__Problem description__
The whole listing below needs to be retyped without a single change.

__Information supplied__
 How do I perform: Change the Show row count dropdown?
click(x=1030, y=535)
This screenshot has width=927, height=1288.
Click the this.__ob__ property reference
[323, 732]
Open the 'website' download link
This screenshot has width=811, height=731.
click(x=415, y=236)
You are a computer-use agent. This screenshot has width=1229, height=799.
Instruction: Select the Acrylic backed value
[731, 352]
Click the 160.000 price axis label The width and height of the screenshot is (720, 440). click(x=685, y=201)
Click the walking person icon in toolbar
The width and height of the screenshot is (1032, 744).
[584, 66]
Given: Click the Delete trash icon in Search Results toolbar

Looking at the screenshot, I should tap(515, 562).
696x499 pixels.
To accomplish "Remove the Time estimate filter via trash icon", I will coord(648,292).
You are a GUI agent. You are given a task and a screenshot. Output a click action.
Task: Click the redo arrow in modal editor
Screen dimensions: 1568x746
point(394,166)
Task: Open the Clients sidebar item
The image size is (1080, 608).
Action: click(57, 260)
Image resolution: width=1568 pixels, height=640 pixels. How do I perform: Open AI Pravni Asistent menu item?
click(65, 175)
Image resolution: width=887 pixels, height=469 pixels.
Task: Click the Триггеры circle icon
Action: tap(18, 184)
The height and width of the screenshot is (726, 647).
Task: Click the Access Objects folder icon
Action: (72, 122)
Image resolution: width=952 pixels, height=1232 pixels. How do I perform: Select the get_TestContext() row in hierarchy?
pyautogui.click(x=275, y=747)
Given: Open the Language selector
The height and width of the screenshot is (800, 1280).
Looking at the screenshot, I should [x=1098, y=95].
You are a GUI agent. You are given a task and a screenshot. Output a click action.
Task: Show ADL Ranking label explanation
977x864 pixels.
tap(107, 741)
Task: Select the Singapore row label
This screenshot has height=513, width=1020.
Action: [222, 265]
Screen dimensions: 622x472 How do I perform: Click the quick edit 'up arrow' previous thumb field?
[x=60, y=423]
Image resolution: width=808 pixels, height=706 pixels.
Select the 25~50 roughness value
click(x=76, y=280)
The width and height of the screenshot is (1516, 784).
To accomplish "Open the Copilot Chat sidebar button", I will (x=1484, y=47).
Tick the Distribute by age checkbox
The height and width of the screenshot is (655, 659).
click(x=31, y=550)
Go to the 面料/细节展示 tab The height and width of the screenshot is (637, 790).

__Task answer__
 How do I perform: Change the Show row count dropdown?
click(x=1030, y=535)
This screenshot has width=927, height=1288.
Click the this.__ob__ property reference
[323, 732]
Open the 'website' download link
This screenshot has width=811, height=731.
click(x=415, y=236)
You are a computer-use agent. This screenshot has width=1229, height=799.
Instruction: Select the Acrylic backed value
[731, 352]
Click the 160.000 price axis label The width and height of the screenshot is (720, 440). click(x=685, y=201)
Click the walking person icon in toolbar
The width and height of the screenshot is (1032, 744).
[584, 66]
Given: Click the Delete trash icon in Search Results toolbar

Looking at the screenshot, I should tap(515, 562).
696x499 pixels.
To accomplish "Remove the Time estimate filter via trash icon", I will coord(648,292).
You are a GUI agent. You are given a task and a screenshot. Output a click action.
Task: Click the redo arrow in modal editor
Screen dimensions: 1568x746
point(394,166)
Task: Open the Clients sidebar item
The image size is (1080, 608).
Action: click(57, 260)
Image resolution: width=1568 pixels, height=640 pixels. How do I perform: Open AI Pravni Asistent menu item?
click(65, 175)
Image resolution: width=887 pixels, height=469 pixels.
Task: Click the Триггеры circle icon
Action: tap(18, 184)
The height and width of the screenshot is (726, 647).
Task: Click the Access Objects folder icon
Action: (72, 122)
Image resolution: width=952 pixels, height=1232 pixels. How do I perform: Select the get_TestContext() row in hierarchy?
pyautogui.click(x=275, y=747)
Given: Open the Language selector
The height and width of the screenshot is (800, 1280).
Looking at the screenshot, I should [x=1098, y=95].
You are a GUI agent. You are given a task and a screenshot. Output a click action.
Task: Show ADL Ranking label explanation
977x864 pixels.
tap(107, 741)
Task: Select the Singapore row label
This screenshot has height=513, width=1020.
Action: [222, 265]
Screen dimensions: 622x472 How do I perform: Click the quick edit 'up arrow' previous thumb field?
[x=60, y=423]
Image resolution: width=808 pixels, height=706 pixels.
Select the 25~50 roughness value
click(x=76, y=280)
The width and height of the screenshot is (1516, 784).
To accomplish "Open the Copilot Chat sidebar button", I will (x=1484, y=47).
Tick the Distribute by age checkbox
The height and width of the screenshot is (655, 659).
click(x=31, y=550)
Go to the 面料/细节展示 tab The height and width of the screenshot is (637, 790).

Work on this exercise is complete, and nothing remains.